What is needed
Each line below should be restated exactly, with nothing dropped.

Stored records
Content starts

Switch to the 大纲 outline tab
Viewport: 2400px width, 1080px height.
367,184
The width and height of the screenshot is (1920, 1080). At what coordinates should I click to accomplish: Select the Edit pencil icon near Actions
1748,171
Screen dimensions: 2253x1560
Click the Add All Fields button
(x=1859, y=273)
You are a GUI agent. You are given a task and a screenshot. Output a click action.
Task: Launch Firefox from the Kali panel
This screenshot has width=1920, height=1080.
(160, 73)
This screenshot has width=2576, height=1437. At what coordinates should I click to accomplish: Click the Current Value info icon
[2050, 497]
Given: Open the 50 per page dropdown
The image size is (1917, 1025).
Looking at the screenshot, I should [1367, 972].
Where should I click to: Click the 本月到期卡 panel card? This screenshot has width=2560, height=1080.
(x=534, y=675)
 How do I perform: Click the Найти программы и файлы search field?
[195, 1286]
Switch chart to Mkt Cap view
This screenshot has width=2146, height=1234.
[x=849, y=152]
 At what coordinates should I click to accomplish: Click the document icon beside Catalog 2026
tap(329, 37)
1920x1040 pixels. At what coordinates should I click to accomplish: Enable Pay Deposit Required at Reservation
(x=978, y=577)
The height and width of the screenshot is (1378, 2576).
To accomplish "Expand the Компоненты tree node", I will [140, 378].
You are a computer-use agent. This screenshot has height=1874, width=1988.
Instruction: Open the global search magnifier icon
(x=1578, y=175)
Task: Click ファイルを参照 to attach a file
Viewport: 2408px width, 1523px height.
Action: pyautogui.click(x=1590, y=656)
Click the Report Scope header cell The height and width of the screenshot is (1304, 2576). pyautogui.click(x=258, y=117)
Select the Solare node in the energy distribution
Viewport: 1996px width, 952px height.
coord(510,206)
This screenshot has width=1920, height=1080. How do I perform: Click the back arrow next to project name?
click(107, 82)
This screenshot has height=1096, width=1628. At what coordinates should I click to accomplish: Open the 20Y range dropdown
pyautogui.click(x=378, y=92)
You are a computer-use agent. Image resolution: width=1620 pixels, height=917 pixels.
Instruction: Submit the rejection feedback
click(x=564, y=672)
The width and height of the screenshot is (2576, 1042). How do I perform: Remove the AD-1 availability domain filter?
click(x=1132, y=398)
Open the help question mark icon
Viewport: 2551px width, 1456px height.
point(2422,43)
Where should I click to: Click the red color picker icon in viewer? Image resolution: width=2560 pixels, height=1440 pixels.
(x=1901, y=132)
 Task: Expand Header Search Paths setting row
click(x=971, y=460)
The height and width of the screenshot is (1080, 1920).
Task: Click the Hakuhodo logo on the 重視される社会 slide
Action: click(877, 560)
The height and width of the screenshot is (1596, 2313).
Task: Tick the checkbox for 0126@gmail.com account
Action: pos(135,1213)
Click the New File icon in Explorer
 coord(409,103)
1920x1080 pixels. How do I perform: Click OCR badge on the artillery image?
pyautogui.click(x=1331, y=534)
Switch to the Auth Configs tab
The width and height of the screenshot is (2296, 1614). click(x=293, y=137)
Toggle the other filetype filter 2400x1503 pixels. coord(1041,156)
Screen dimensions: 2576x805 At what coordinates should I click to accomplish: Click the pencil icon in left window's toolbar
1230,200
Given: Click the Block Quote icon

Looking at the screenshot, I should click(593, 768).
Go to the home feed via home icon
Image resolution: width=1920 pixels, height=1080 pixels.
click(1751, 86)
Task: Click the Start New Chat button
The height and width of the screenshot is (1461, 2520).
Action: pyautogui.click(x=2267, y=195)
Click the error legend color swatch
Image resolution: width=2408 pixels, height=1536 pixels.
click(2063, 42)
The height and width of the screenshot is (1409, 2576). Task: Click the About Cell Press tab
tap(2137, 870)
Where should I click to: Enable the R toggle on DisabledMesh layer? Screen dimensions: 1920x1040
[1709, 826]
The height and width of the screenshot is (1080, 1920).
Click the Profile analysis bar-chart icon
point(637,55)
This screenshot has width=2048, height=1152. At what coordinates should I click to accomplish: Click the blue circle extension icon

Content ends

Completed task
Switch to the 大纲 outline tab
Viewport: 2400px width, 1080px height.
367,184
The width and height of the screenshot is (1920, 1080). At what coordinates should I click to accomplish: Select the Edit pencil icon near Actions
1748,171
Screen dimensions: 2253x1560
Click the Add All Fields button
(x=1859, y=273)
You are a GUI agent. You are given a task and a screenshot. Output a click action.
Task: Launch Firefox from the Kali panel
This screenshot has width=1920, height=1080.
(160, 73)
This screenshot has width=2576, height=1437. At what coordinates should I click to accomplish: Click the Current Value info icon
[2050, 497]
Given: Open the 50 per page dropdown
The image size is (1917, 1025).
Looking at the screenshot, I should [1367, 972].
Where should I click to: Click the 本月到期卡 panel card? This screenshot has width=2560, height=1080.
(x=534, y=675)
 How do I perform: Click the Найти программы и файлы search field?
[195, 1286]
Switch chart to Mkt Cap view
This screenshot has width=2146, height=1234.
[x=849, y=152]
 At what coordinates should I click to accomplish: Click the document icon beside Catalog 2026
tap(329, 37)
1920x1040 pixels. At what coordinates should I click to accomplish: Enable Pay Deposit Required at Reservation
(x=978, y=577)
The height and width of the screenshot is (1378, 2576).
To accomplish "Expand the Компоненты tree node", I will [140, 378].
You are a computer-use agent. This screenshot has height=1874, width=1988.
Instruction: Open the global search magnifier icon
(x=1578, y=175)
Task: Click ファイルを参照 to attach a file
Viewport: 2408px width, 1523px height.
Action: pyautogui.click(x=1590, y=656)
Click the Report Scope header cell The height and width of the screenshot is (1304, 2576). pyautogui.click(x=258, y=117)
Select the Solare node in the energy distribution
Viewport: 1996px width, 952px height.
coord(510,206)
This screenshot has width=1920, height=1080. How do I perform: Click the back arrow next to project name?
click(107, 82)
This screenshot has height=1096, width=1628. At what coordinates should I click to accomplish: Open the 20Y range dropdown
pyautogui.click(x=378, y=92)
You are a computer-use agent. Image resolution: width=1620 pixels, height=917 pixels.
Instruction: Submit the rejection feedback
click(x=564, y=672)
The width and height of the screenshot is (2576, 1042). How do I perform: Remove the AD-1 availability domain filter?
click(x=1132, y=398)
Open the help question mark icon
Viewport: 2551px width, 1456px height.
point(2422,43)
Where should I click to: Click the red color picker icon in viewer? Image resolution: width=2560 pixels, height=1440 pixels.
(x=1901, y=132)
 Task: Expand Header Search Paths setting row
click(x=971, y=460)
The height and width of the screenshot is (1080, 1920).
Task: Click the Hakuhodo logo on the 重視される社会 slide
Action: click(877, 560)
The height and width of the screenshot is (1596, 2313).
Task: Tick the checkbox for 0126@gmail.com account
Action: pos(135,1213)
Click the New File icon in Explorer
 coord(409,103)
1920x1080 pixels. How do I perform: Click OCR badge on the artillery image?
pyautogui.click(x=1331, y=534)
Switch to the Auth Configs tab
The width and height of the screenshot is (2296, 1614). click(x=293, y=137)
Toggle the other filetype filter 2400x1503 pixels. coord(1041,156)
Screen dimensions: 2576x805 At what coordinates should I click to accomplish: Click the pencil icon in left window's toolbar
1230,200
Given: Click the Block Quote icon

Looking at the screenshot, I should click(593, 768).
Go to the home feed via home icon
Image resolution: width=1920 pixels, height=1080 pixels.
click(1751, 86)
Task: Click the Start New Chat button
The height and width of the screenshot is (1461, 2520).
Action: pyautogui.click(x=2267, y=195)
Click the error legend color swatch
Image resolution: width=2408 pixels, height=1536 pixels.
click(2063, 42)
The height and width of the screenshot is (1409, 2576). Task: Click the About Cell Press tab
tap(2137, 870)
Where should I click to: Enable the R toggle on DisabledMesh layer? Screen dimensions: 1920x1040
[1709, 826]
The height and width of the screenshot is (1080, 1920).
Click the Profile analysis bar-chart icon
point(637,55)
This screenshot has width=2048, height=1152. At what coordinates should I click to accomplish: Click the blue circle extension icon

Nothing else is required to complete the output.